4) Trombolisis Intraarteri
Pemakaian trombolisis intraarteri pada pasien stroke iskemik akut sedang dalam
penelitian, walaupun saat ini belum disetujui oleh FDA. Pasien yang beresiko besar
mengalami perdarahan akibat terapi ini adalah yang skor National Institute of Health
Stroke Scale (NIHSS)-nya tinggi, memerlukan waktu lebih lama untuk rekanalisasi
pembuluh, kadar glukosa darah yang lebih tinggi, dan hitung trombosit yang rendah.
Terapi Perfusi
Untuk memulihkan sirkulasi otak pada kasus vasospasme saat pemulihan dari
perdarahan subarakhnoid.
10. KOMPLIKASI
Komplikasi stoke dapat di bagi menjadi komplikasi akut, biasanya dalam 72 jam, dan
komplikasi yang muncul di kemudian hari.
a) Komplikasi akut berupa edema serebri, peningkatan TIK dan kemungkinan herniasi,
pneumonia aspirasi dan kejang.
b) Komplikasi postfibrinolitik di sekeliling pusat perdarahan. Pada perdarahan intraserebral
yang luas biasanya muncul dalam 12 jam setelah penanganan. Perdarahan potensial
yang lain juga dapat muncul di traktus gastrointestinal, traktus genitourinarius dan kulit
terutama di sekitar pemasangan intravenous line.

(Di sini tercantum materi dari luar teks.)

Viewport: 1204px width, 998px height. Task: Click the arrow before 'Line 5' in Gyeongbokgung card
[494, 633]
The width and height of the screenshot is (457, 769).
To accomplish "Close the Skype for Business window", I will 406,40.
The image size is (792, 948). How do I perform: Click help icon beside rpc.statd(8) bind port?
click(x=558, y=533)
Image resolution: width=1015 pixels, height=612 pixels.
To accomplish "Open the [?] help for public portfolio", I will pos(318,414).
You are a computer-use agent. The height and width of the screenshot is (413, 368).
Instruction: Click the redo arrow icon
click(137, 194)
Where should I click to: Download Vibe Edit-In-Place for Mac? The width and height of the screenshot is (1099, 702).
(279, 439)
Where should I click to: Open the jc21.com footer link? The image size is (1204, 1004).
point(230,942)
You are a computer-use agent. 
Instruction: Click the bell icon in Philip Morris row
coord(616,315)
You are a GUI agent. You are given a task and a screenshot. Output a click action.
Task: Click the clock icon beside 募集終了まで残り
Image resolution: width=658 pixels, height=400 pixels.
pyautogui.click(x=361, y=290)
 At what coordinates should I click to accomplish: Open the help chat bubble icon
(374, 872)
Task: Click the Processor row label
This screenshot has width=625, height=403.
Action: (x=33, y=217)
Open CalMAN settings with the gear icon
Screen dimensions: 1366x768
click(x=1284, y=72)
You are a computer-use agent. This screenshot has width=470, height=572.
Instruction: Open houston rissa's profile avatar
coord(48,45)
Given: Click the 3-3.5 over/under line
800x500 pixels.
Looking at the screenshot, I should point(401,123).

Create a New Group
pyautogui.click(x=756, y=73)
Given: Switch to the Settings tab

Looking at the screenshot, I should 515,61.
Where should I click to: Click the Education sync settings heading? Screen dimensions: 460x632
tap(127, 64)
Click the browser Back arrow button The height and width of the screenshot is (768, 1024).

c) Komplikasi subakut, yaitu pneumonia, trombosis vena dalam dan emboli pulmonal,
infeksi traktus urinarius, luka dekubitus, kontraktur, spasme, masalah sendi dan
malnutrisi.
d) beberapa orang yang selamat dari stroke juga mengalami depresi. Hal ini dapat diatasi
dengan identifikasi dan penanganan dini depresi pada pasien untuk meningkatkan
kualitas hidup penderita.
11. PROGNOSIS
Pasien dengan perdarahan subarahnoid masif sejak awal dapat berakhir dengan
kematian ataupun kerusakan otak. Namun jika perdarahan terbatas, pasien dapat
bertahan dengan resiko perdarahan ulangan pada beberapa hari/minggu berikut
setelah perdarahan subarahnoid pertama. Jika tidak di terapi segera, perdarahan
subarahnoid yang disebabkan oleh ruptur AVM beresiko terhadap perdarahan ulangan
pada 24 jam sesudahnya, 1-2 % 1 bulan sesudahnya, dan sebesar 3 % terjadi 3 bulan
setelah serangan awal. Evaluasi dan penanganan pasien dengan perdarahan
subarahnoid harus segera diberikan untuk mencegah prognosis buruk pasien
2. DIAGNOSA KEPERAWATAN
1) Nyeri akut berhubungan dengan agen cedera biologi ditandai dengan melaporkan nyeri
secara verbal.
2) Gangguan perfusi jaringan otak yang berhubungan dengan perdarahan intracerebral.
3) Ketidakseimbangan nutrisi kurang dari kebutuhan tubuh berhubungan dengan tidak
mampu dalam memasukkan dan mengabsorbsi makanan karena biologi ditandai
dengan berat badan menurun
4) Hipertermi berhubungan dengan penyakit atau trauma ditandai dengan peningkatan
suhu tubuh di atas rentang normal, kulit diraba hangat.
5) Kerusakan mobilitas fisik berhubungan dengan kelemahan ditandai dengan
ketidakmampuan bergerak dengan tujuan dalam lingkungan fisik; kerusakan koordinasi;
keterbatasan rentang gerak; penurunan kekuatan kontrol otot.
6) Defisit Perawatan Diri berhubungan dengan hambatan mobilitas fisik atau konfusi,
penurunan kekuatan dan ketahanan.
7) Kurang pengetahuan berhubungan dengan kurang paparan informasi tentang
penyakit,ditandai dengan kebingungan.